La Russie qui a une économie plus diversifiée devrait mieux tenir le choc que l’Arabie Saoudite. Moscou a besoin d’un baril moyen à 40 dollars. Là aussi, les conséquences sur l’économie devraient être désastreuses.

Péril sur l’économie des pays producteurs en Afrique

C’est en Afrique que les conséquences risquent d’être plus douloureuses, notamment pour les pays producteurs. La crise de 2014 a démontré au monde que les pays producteurs africains résistent très peu à la faiblesse des prix du brut. En 2016, alors que le baril moyen s’échangeait à environ 40 dollars, le Nigeria, principal producteur du continent, est tombé en récession. Les conséquences de cette période noire sur l’économie n’ont pas encore totalement disparu et voilà qu’apparait une nouvelle baisse plus importante. Actuellement, le pays travaille à réajuster son budget élaboré sur la base d’un prix du baril à 57 dollars en 2020. Il y a un mois, le gouvernement a annoncé qu’un scénario catastrophe avec un baril à 30 dollars est en cours d’étude. Le brut local s’échange actuellement contre moins de 22 dollars.

Il y a deux semaines, le président Abdelmadjid Tebboune a reconnu la « vulnérabilité » de l’économie de l’Algérie face à la faiblesse des prix du pétrole et la contraction de la demande mondiale, dues au Covid-19. Les réserves de devises étrangères du pays sont tombées à moins de 60 milliards de dollars à fin mars, contre près de 80 milliards de dollars fin 2018 et plus de 97 milliards de dollars en 2017. On craint un épuisement rapide des réserves, avec dans son sillage une aggravation du déficit budgétaire et de la balance des paiements, une forte dévaluation du dinar et une poussée inflationniste, entraînant une forte récession économique et un chômage de masse.

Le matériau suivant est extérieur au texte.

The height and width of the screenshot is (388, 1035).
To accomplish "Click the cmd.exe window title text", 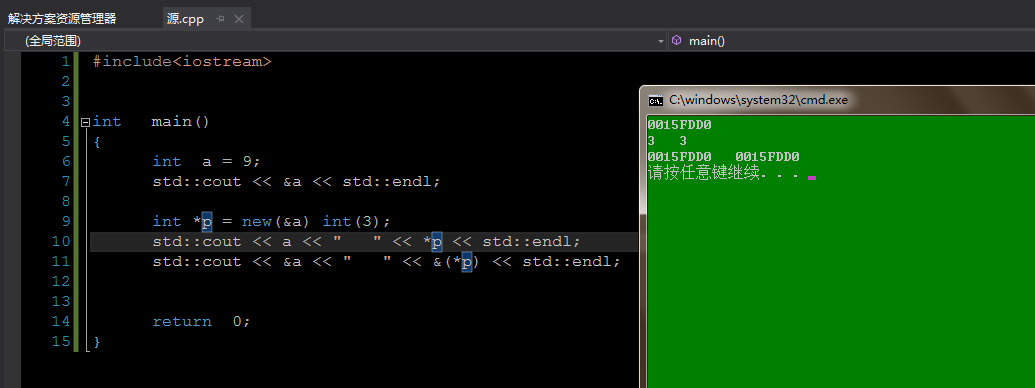I will pos(758,100).
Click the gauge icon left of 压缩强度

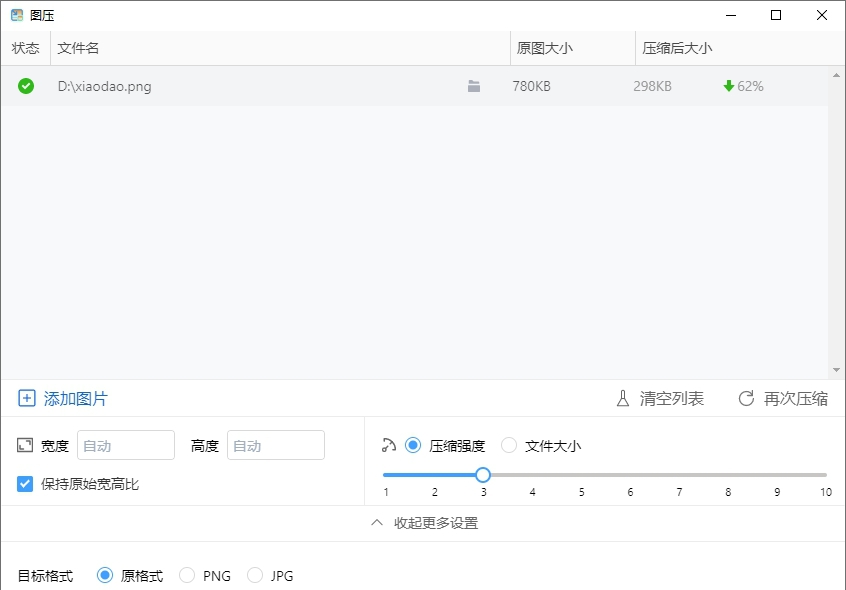(388, 445)
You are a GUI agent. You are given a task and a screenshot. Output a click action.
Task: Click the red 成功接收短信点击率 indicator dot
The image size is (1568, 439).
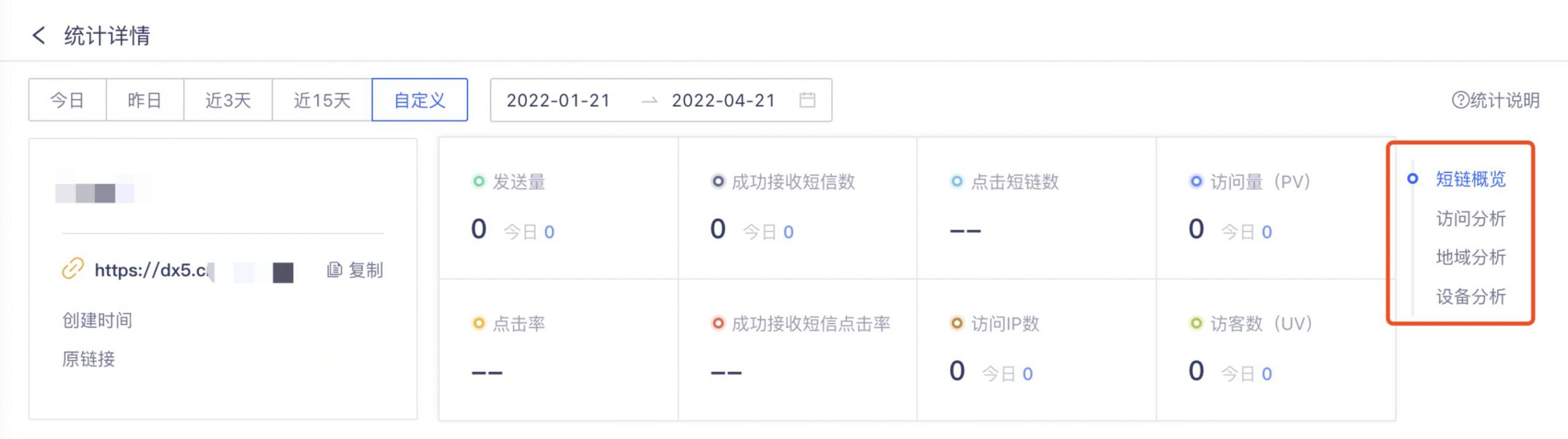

Pour Luis Martinez, économiste spécialiste de l’Afrique du Nord à Sciences Po, les niveaux actuels du baril sont très défavorables et « l’Algérie est au bord d’un gouffre financier ».

En Angola, au milieu de la crise pétrolière, en 2016, il y a eu une grosse inflation. Les réserves de change ont gravement été affectées et le pays a au, pendant longtemps, du mal à poursuivre ses importations de produits alimentaires de première nécessité. L’accès devenu difficile aux produits alimentaires a fait monter la tension. Il y a eu des casses de supermarchés, des affrontements avec la police, etc. A une époque où le baril moyen était d’environ 40 dollars… Depuis, aucune mesure de prévention de ce genre de situation n’a été prise.

Le Ghana, très endetté, en raison d’une stratégie douteuse de financement de ses projets de gaz et de pétrole, vient à nouveau de faire recours aux institutions de Bretton Woods. La semaine dernière, le Tchad a obtenu un crédit de plus de 115 millions de dollars face aux besoins en investissements urgents découlant de la détérioration des conditions du marché pétrolier et du déclenchement de la pandémie de Covid-19. Les prochaines semaines devraient voir plusieurs autres producteurs de la région recourir à l’appui des institutions financières internationales.

Tous les pays africains, producteurs de pétrole, qui ont échoué à diversifier leurs économies, devraient subir de plein fouet les affres de la crise qui s’annonce.

Cette période de profonds bouleversements devrait être le moment pour l’Afrique de ne compter que sur elle-même et de défendre plus énergiquement ses intérêts sur le plan international, avec une approche différente de l’endettement. Cela vaudrait tant pour les producteurs de pétrole que les autres.

En attendant, cette nouvelle crise est la preuve de l’échec de toute la géostratégie mondiale du pétrole. Elle déconstruit l’équilibre plus ou moins respecté depuis plusieurs décennies, avec des prémisses en 2014. L’incapacité des plus grands pôles de production à maintenir l’équilibre du marché traduit l’insuffisance et le peu de qualité des normes édictées pour contrôler le marché. Aux Etats-Unis, le schiste a porté la production américaine à plus de 15 millions de barils par jour. En surproduction depuis des années. L’Arabie Saoudite, tête de peloton de l’OPEP, n’arrive pas à faire des efforts pour préserver les autres membres du cartel de la catastrophe financière. Il faut le dire : le monde a échoué dans sa gestion du pétrole. Tout est à reconstruire.